WORK INSTRUCTIONS —
Below are entries. Reproduce exactly the lines between the line holding "638x851 pixels." and the line holding "Click the 筛选 filter button", inclusive, and only those.

[Stored data]

+ + + + + + +

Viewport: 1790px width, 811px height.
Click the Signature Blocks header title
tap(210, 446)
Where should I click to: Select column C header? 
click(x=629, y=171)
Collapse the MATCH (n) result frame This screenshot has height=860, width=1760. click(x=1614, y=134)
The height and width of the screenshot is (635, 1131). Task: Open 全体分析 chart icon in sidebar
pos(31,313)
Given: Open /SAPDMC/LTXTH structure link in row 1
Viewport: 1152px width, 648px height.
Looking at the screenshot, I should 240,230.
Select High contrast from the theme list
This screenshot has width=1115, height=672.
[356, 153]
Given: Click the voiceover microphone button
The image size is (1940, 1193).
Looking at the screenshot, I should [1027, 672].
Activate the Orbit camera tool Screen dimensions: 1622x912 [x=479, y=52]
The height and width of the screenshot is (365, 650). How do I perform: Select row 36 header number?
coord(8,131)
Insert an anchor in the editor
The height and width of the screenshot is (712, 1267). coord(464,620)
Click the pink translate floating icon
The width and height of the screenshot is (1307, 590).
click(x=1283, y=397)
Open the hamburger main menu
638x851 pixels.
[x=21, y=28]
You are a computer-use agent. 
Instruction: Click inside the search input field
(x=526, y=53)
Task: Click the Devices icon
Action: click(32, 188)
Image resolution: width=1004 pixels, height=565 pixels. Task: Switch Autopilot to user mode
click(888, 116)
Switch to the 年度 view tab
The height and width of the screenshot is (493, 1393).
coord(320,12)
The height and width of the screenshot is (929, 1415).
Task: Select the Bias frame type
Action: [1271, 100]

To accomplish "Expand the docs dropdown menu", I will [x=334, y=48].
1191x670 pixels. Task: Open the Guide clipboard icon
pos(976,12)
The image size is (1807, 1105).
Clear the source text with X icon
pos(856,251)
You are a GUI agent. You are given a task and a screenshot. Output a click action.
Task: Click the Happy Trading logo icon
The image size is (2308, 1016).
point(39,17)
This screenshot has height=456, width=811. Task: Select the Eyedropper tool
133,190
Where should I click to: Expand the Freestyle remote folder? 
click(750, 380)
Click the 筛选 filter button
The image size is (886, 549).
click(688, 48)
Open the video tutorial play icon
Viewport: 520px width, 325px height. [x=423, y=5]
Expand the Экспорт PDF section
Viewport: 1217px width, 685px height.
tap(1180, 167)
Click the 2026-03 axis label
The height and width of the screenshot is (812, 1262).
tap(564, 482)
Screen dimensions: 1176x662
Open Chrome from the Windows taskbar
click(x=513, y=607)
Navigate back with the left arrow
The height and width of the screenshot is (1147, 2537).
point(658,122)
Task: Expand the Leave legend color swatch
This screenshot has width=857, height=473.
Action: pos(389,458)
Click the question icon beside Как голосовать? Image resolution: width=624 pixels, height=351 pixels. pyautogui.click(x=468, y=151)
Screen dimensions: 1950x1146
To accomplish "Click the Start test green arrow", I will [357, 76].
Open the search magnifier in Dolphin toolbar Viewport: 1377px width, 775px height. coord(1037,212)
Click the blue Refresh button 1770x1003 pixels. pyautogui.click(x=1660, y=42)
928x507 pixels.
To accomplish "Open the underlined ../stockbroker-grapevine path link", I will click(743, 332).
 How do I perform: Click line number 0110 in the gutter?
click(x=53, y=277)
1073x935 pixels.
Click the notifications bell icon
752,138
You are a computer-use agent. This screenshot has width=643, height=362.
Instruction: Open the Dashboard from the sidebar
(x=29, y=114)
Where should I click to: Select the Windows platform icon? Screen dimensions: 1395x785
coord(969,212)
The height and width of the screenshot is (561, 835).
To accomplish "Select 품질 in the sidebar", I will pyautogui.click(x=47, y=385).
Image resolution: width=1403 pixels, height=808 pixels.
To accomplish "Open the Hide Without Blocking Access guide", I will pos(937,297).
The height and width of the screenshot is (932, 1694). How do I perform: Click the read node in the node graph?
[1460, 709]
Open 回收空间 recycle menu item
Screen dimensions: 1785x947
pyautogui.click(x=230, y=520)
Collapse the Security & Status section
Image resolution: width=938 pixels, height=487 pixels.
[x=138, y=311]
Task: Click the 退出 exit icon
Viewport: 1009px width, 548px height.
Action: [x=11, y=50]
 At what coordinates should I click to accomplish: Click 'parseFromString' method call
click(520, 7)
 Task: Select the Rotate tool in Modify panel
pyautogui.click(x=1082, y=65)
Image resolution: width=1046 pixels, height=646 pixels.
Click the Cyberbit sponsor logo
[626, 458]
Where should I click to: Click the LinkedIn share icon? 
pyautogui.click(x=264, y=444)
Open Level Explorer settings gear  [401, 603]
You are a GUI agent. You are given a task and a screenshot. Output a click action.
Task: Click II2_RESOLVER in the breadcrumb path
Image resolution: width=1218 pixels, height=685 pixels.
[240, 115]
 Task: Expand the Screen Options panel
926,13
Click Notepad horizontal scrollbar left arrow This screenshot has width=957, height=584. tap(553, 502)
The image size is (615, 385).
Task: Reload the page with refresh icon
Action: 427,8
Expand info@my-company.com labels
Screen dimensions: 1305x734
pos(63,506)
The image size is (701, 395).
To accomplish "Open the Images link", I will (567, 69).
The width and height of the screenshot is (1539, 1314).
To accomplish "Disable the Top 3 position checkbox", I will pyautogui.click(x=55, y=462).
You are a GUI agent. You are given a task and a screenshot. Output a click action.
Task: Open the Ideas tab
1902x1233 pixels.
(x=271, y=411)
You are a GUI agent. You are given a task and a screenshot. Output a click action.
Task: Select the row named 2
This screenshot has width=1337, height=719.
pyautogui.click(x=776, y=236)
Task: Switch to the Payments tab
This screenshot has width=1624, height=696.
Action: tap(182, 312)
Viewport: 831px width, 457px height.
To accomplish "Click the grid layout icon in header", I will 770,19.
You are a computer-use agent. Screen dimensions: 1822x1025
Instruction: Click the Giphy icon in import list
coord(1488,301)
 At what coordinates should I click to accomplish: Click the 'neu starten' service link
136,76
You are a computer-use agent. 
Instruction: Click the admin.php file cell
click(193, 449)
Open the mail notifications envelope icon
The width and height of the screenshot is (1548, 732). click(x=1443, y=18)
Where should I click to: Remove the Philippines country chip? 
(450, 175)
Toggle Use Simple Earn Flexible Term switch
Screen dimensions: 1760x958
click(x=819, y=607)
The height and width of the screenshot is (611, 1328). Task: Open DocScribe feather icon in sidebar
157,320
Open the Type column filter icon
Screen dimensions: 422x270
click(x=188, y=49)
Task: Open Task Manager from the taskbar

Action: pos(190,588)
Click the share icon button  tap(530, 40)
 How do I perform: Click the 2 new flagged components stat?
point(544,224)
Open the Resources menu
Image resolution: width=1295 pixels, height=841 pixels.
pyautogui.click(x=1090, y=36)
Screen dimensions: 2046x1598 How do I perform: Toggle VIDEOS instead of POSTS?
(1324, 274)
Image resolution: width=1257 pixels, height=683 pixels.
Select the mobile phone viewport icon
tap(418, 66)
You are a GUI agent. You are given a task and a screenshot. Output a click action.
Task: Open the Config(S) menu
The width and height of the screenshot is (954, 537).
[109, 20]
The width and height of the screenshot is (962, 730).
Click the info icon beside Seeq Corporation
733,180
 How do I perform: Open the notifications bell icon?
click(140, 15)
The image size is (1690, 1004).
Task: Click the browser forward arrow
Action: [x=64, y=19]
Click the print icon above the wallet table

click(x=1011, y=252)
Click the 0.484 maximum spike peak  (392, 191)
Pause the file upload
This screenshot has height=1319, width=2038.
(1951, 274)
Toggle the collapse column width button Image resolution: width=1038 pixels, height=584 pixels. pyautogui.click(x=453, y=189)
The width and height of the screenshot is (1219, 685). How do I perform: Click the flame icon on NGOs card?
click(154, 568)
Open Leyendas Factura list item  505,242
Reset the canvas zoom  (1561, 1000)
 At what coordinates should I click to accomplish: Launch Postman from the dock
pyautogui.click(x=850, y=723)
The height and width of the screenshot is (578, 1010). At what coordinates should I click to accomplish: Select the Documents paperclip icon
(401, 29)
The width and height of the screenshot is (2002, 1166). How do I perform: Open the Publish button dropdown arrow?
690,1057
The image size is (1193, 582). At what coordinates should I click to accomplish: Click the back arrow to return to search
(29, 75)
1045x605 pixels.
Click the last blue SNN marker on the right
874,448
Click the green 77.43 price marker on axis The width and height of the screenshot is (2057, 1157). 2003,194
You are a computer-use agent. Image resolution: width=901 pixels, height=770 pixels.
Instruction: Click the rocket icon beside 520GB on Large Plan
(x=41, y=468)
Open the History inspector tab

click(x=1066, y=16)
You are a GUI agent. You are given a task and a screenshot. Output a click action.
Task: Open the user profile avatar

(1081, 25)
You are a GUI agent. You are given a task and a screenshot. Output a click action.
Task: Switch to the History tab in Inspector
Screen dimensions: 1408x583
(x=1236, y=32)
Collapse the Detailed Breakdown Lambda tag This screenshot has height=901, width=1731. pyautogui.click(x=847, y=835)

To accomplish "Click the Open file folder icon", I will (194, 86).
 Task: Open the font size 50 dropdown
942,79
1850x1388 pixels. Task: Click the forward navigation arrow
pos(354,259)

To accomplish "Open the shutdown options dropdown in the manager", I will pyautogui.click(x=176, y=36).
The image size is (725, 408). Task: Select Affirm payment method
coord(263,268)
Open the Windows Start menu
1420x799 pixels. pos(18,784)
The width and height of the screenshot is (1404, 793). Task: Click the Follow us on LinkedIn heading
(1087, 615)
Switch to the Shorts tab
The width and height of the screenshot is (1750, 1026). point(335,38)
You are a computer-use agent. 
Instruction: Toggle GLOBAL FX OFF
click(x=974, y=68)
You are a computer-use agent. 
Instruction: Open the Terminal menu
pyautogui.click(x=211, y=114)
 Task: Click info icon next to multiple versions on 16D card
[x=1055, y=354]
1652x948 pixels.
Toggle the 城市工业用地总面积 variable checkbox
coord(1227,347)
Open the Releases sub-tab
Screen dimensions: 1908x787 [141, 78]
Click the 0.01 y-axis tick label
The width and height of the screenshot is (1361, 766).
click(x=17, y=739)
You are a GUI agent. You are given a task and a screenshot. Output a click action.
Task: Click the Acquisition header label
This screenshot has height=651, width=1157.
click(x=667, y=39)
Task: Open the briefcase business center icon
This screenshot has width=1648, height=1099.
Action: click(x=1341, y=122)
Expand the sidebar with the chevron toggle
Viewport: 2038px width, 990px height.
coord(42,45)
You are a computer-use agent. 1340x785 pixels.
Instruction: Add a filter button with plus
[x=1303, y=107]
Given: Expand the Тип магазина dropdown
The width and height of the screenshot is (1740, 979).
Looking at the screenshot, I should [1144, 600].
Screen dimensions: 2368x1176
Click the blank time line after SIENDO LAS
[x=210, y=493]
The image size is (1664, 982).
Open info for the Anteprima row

+ + + + + + +

EXERCISE ANSWER —
638x851 pixels.
[x=21, y=28]
You are a computer-use agent. 
Instruction: Click inside the search input field
(x=526, y=53)
Task: Click the Devices icon
Action: click(32, 188)
Image resolution: width=1004 pixels, height=565 pixels. Task: Switch Autopilot to user mode
click(888, 116)
Switch to the 年度 view tab
The height and width of the screenshot is (493, 1393).
coord(320,12)
The height and width of the screenshot is (929, 1415).
Task: Select the Bias frame type
Action: [1271, 100]

To accomplish "Expand the docs dropdown menu", I will [x=334, y=48].
1191x670 pixels. Task: Open the Guide clipboard icon
pos(976,12)
The image size is (1807, 1105).
Clear the source text with X icon
pos(856,251)
You are a GUI agent. You are given a task and a screenshot. Output a click action.
Task: Click the Happy Trading logo icon
The image size is (2308, 1016).
point(39,17)
This screenshot has height=456, width=811. Task: Select the Eyedropper tool
133,190
Where should I click to: Expand the Freestyle remote folder? 
click(750, 380)
Click the 筛选 filter button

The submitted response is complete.